Auf Reiseportalen wird ebenfalls mit der Eilenburg-Luther-Verbindung geworben: „Gerne besuchte Luther, der bekanntermaßen kein Kostverächter war, den Gasthof Zum Bären und traf sich dort auch mit anderen führenden Köpfen der Reformation. Dass dabei nicht nur diskutiert, sondern auch gut gegessen wurde, lässt ein Ausspruch Luthers vermuten, der Eilenburg einmal scherzhaft als ’gesegnete Schmalzgrube’ bezeichnet haben soll“, wird erzählt.
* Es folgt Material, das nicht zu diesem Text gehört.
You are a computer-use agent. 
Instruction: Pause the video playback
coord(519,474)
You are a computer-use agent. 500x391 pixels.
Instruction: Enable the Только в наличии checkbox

Andere Quellen sprechen davon, das der Reformator auf dem Schloss zu Gast war, dass damals noch auf dem Burgberg stand. Gerade die Eilenburger sollen gegenüber den neuen Ideen sehr offen gewesen sein. Die Stadt ist heute eine Station am Lutherweg. Die Schilder mit dem weißen L auf grünem Grund führen die Wanderer auch an der Marien- und der Nikolaikirche vorbei.

Museumsnacht 21. Mai, 19 bis 23 Uhr, Sonntagsschule, 29. Mai, 15 Uhr: Museum Eilenburg, Telefon 03423 652222.